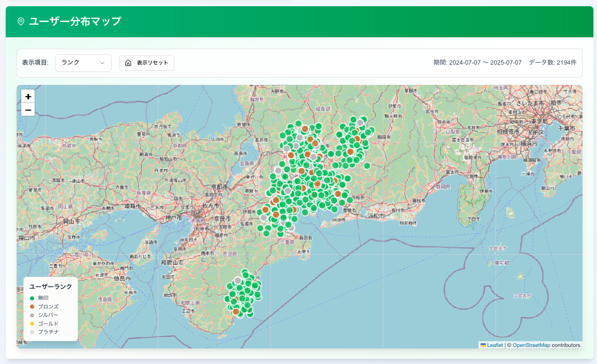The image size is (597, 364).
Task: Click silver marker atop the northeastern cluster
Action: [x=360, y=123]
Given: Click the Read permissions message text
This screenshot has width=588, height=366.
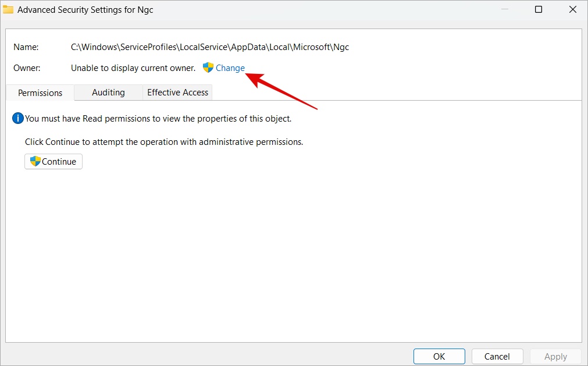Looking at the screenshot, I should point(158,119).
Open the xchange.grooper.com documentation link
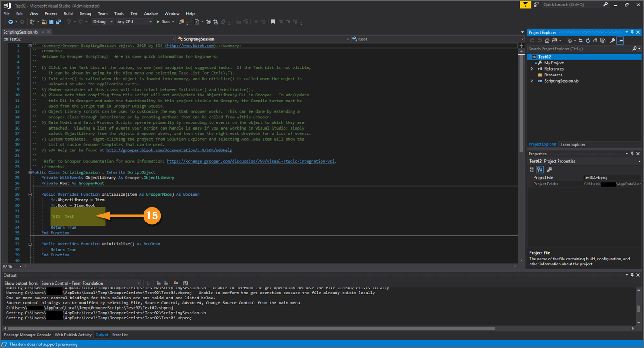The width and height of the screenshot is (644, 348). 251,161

--- Requirement ---
In the data above, find the line containing "Given: Click the", then output it and every later line exactly, without the pictures.

--- Output ---
Given: Click the Read permissions message text
This screenshot has width=588, height=366.
Looking at the screenshot, I should point(158,119).
Open the xchange.grooper.com documentation link
The width and height of the screenshot is (644, 348). 251,161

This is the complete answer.